[EXERCISE BRIEF]
Could you output every line of the entries below as a JSON list of strings, one string per line, with blank lines omitted?

[RECORD EXTRACTS]
>>>

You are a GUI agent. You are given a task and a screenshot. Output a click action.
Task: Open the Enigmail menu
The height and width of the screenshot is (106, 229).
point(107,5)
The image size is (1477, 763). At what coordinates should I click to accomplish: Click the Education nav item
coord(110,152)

<<<

[SOLUTION TO THE PROBLEM]
[
  "You are a GUI agent. You are given a task and a screenshot. Output a click action.",
  "Task: Open the Enigmail menu",
  "The height and width of the screenshot is (106, 229).",
  "point(107,5)",
  "The image size is (1477, 763). At what coordinates should I click to accomplish: Click the Education nav item",
  "coord(110,152)"
]